Sun Ruby sailed on Saturday evening, May 21. S. and I went out on Ediz Hook to watch. Two tugs helped her pull away from the T-pier; she swung around, and headed off to Penglai, China.
But I didn't blog it, in part because the picture quality is so poor —I really am going to throw the camera into a body of water one of these days— and in part because it was already old news:
Next day S. and I talked all day in our jammies, then rolled out finally for another halibut dinner down at the harbor, and afterwards we could see there was already another log ship at the terminal. We stopped to examine the situation, and spent three hours watching things begin. The hatch covers were slowly raised, the cranes unshipped; worker guys climbed ladders and looked at stuff. Logs trucks arriving, the log loader (not necessarily this brand and model, but great movie) parking bundles of logs in the cradles, and then by golly they begin lowering logs into the holds, with satisfying invisible clangs and clongs as the bundles invisibly bumped against the interior of the empty ship. We stayed there harmoniously all that time; luckily we both have almost unlimited patience for observing processes. We'd not have lasted so long without the mifi unit which was enabling us to be searching for the answers to all the questions which kept arising... With the help of David Sellars' articles in the Peninsula Daily News (1)(2) and various web searches (1)(2)(3), we began to think we understood a little bit what is going on here. (And missed entirely the fact that due to a labor dispute, only half the normal number of longshoremen were at work, one log loader instead of two, never using all the cranes at the same time;
and it was consequently going to take a whole week to fill the ship.)

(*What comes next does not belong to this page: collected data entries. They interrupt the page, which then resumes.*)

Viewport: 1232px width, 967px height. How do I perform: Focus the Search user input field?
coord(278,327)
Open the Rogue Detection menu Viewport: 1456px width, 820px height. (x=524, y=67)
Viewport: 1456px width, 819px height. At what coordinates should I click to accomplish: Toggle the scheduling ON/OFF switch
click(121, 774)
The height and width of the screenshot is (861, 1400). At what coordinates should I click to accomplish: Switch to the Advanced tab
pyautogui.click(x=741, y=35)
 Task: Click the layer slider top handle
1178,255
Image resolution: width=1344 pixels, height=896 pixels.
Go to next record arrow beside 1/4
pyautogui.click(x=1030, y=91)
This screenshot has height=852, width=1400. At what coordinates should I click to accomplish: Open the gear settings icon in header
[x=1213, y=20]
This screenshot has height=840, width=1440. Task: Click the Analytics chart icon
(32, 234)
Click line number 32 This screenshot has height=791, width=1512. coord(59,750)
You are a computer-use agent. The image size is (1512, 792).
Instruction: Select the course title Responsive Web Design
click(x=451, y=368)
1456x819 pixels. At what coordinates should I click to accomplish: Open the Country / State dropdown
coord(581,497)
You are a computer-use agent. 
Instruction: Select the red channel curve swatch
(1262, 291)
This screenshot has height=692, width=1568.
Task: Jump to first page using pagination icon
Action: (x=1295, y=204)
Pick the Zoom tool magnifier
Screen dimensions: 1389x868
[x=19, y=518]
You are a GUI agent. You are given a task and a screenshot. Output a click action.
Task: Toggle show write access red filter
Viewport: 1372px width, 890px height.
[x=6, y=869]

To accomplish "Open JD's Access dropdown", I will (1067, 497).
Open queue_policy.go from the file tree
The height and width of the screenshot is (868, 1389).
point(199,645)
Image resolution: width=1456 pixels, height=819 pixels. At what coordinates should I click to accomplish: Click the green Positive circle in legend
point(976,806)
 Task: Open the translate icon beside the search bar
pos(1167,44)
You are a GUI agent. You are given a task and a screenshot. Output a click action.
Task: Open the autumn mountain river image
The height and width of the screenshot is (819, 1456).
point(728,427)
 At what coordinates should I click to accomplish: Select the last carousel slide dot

Next morning S. and I found a vantage point on the peeler yard, and watched a log loader and a one-or-two-log-picker-upper (whom we called Biter and Pincher) load up the trucks which were about to then whip around the corner and be unloaded into the cradles at the side of POS Jade. No good pictures, alas.
S. left at the end of a grand visit; since we had seen the beginning of the process, all week I detoured down to the harbor to keep my eye on POS Jade as she loaded, and loaded, and loaded.
Saturday evening when I got back from the ocean, she was just sitting there, loaded, lashed down, everything silent and still at the dock. And at 8:30 PM she sailed.
What we don't know really at all is where all these logs are coming from and what is the consequence to whose forests; or, as a friend said in an email, "I am not clear of mind and heart about the amount of clear cutting that went into these three ships. Brings it all to home." But I live here, you know. It doesn't help anything not to try to understand.